December 3, 2009

Google Thinks I'm Naughty

I've been doing quite a lot of web stuff lately, and this has involved doing link checking on my site. Since it now has AdWords in it, this means my (totally unsophisticated) web crawler has been following the advertisers' links. Oops.

This afternoon I get an email from WellKnownSearchEngine saying:
It has come to our attention that invalid clicks have been generated on your Google ads, posing a financial risk to our AdWords advertisers. Please note that any activity that may artificially inflate an advertiser's costs or a publisher's earnings is strictly prohibited by our program policies.
You can imagine the rest. Dire Warnings, Serious Threats, and so on, coupled with a refusal to offer specifics. So I just thought I'd ask: what tools do you use use for link-checking, and how do you avoid this issue?


Peter said...

Make your webcrawler more sophisticated?

If the urls are redirects from your domain, blacklist them based on your robots.txt (I believe mechanize does this automatically) or try sending a HEAD request instead of a GET to cross domain URLS.

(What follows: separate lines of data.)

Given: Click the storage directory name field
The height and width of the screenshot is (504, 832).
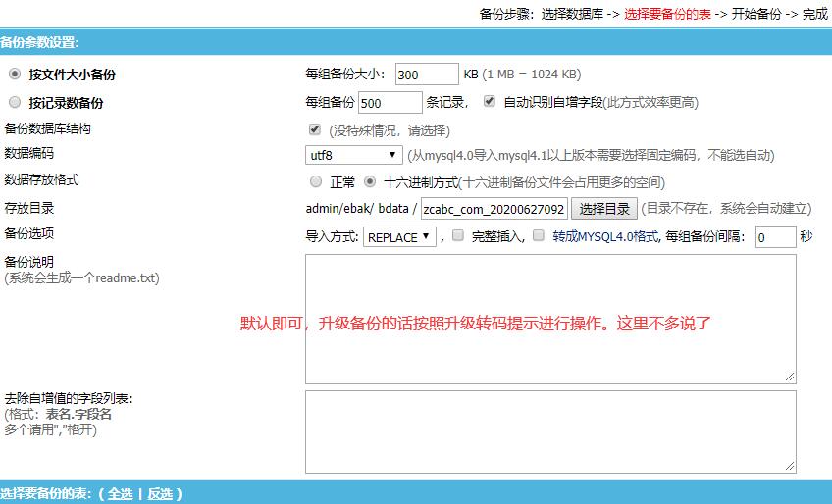Looking at the screenshot, I should click(494, 209).
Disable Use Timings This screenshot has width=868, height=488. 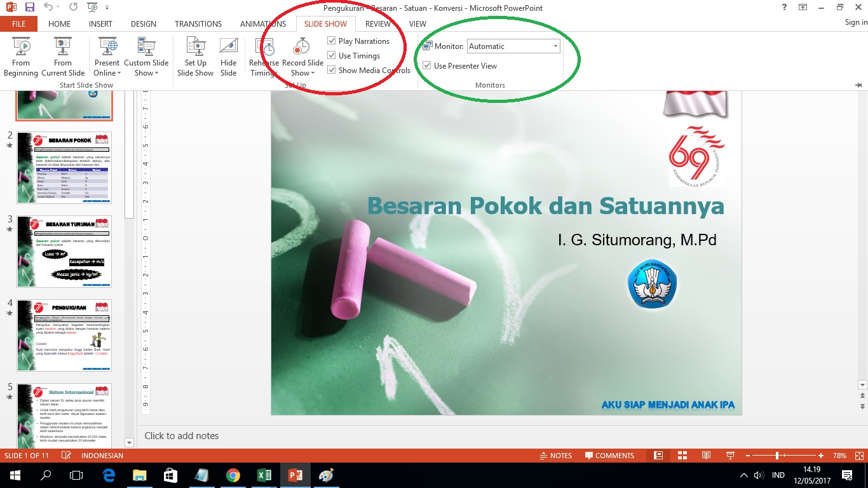click(x=332, y=55)
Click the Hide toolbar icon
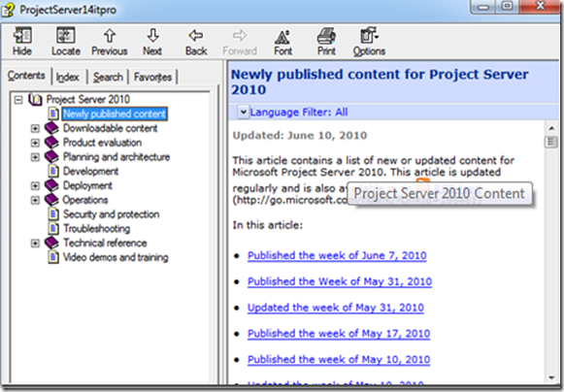The width and height of the screenshot is (564, 392). pyautogui.click(x=22, y=36)
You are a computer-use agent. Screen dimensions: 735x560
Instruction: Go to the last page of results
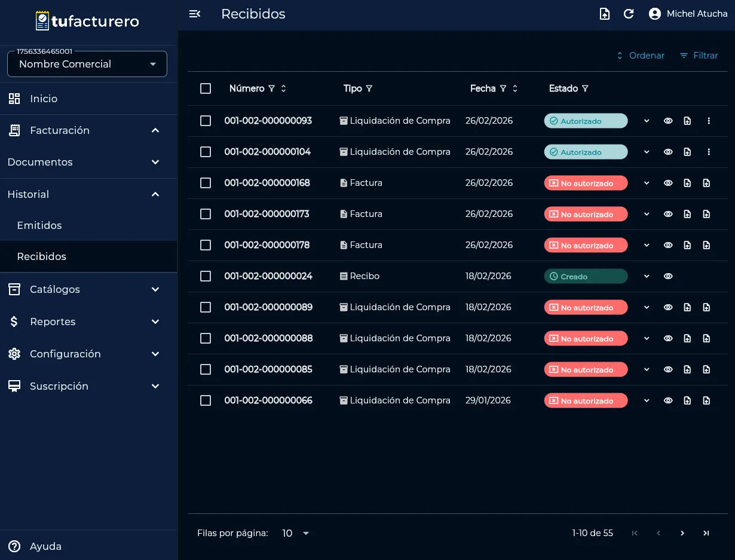[706, 533]
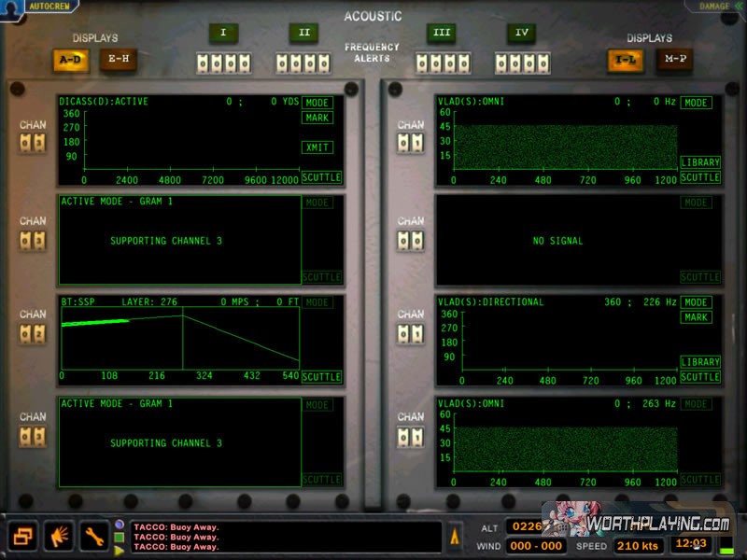Open the station windows icon in bottom bar

(23, 537)
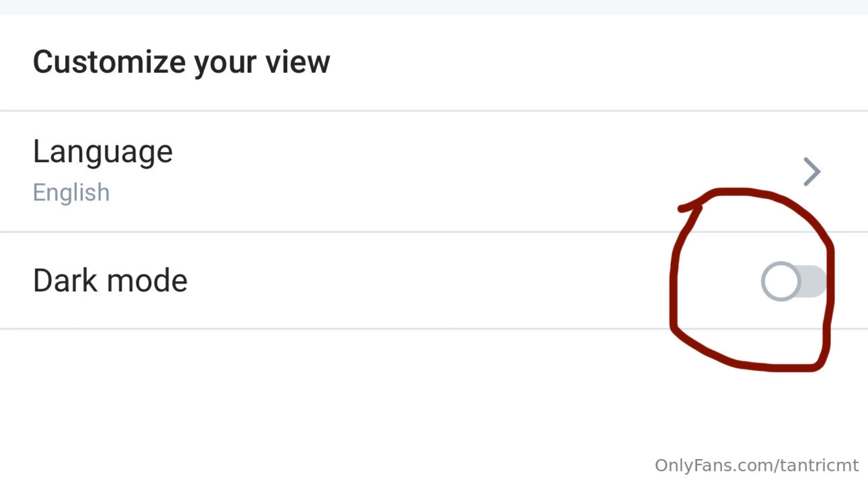This screenshot has height=484, width=868.
Task: Click the Dark mode label text
Action: point(110,280)
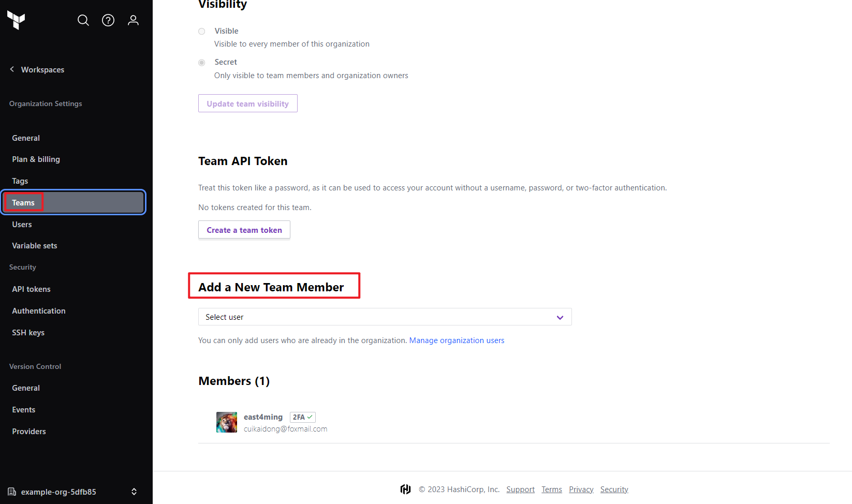Click east4ming's avatar thumbnail

227,422
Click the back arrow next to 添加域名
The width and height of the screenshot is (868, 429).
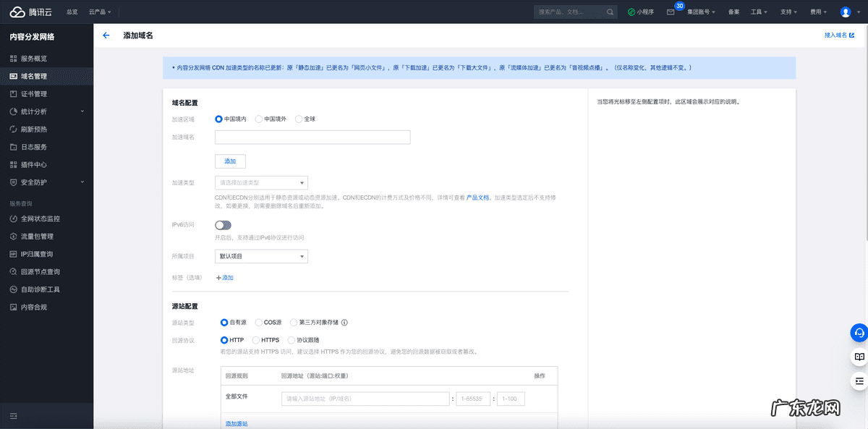(x=106, y=35)
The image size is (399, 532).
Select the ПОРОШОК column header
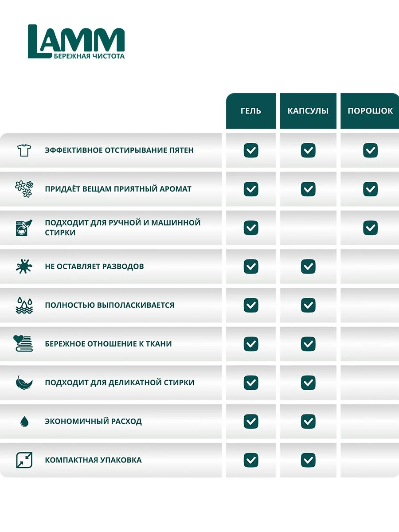click(x=370, y=111)
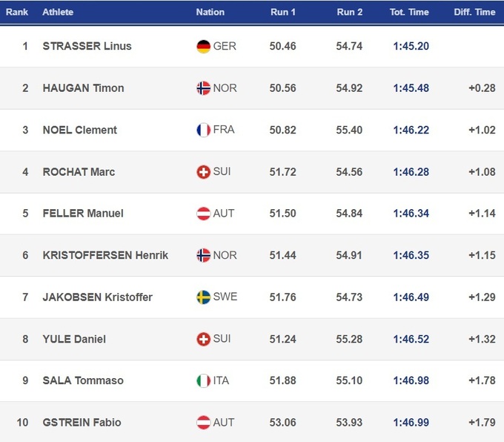Click Sala Tommaso's total time 1:46.98
504x442 pixels.
[411, 380]
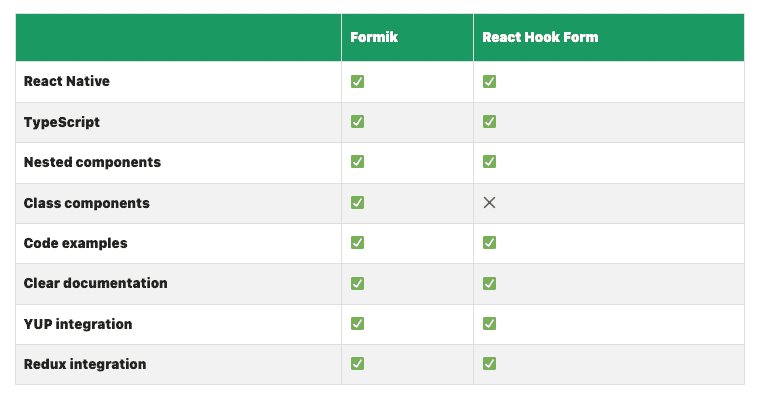Click the X mark for Class components

[489, 203]
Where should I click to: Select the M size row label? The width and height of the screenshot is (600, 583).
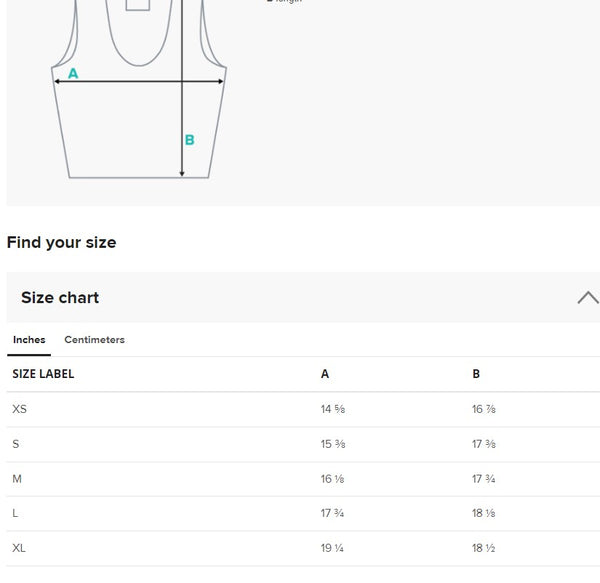pos(17,479)
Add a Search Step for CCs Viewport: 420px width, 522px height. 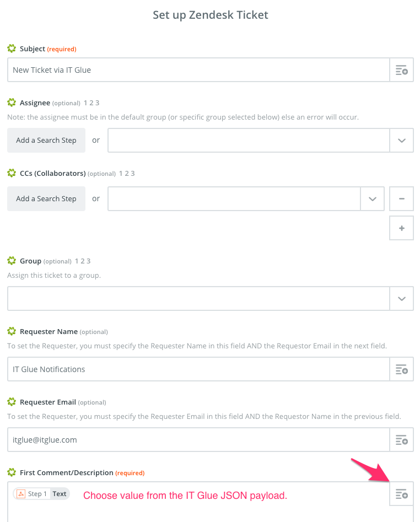coord(46,199)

You could also try adding rel="nofollow" to your ad links if you really have no control over the spider.

Anonymous said...

As an Adwords advertiser, I can tell you this is extremely common. On top of this, ad content matching is quite poor (they match on _any_ word in the ad!) and the tools provided by Google to manage placements are extraordinarily primitive. For example, I have to manually copy/paste urls to view where my ads have been shown, and there's a 36+ hour delay in even getting stats.

As a result it's very hard to both reach as many relevant sites as possible _and_ avoid the many click scams that are out there, many of which rely on hiring real live people to actually click in a seemingly "real" way.

The bottom line is despite daily monitoring, excluding sites, altering ads, adding negative keywords, etc, we still pay about 50% of our ad revenues to sites with unrelated content or that are clearly fake.

The only real available alternative is to limit ads to only specific sites, but that does end up missing quite a large number of legitimate places to advertise.

The only real solution to the problem would be change ad content matching to pay attention only to keywords and negative keywords in placing ads and not matching on words in the ad. In other words, show the ads on sites that would rank somewhere reasonably high on the Google searches where the ads are shown.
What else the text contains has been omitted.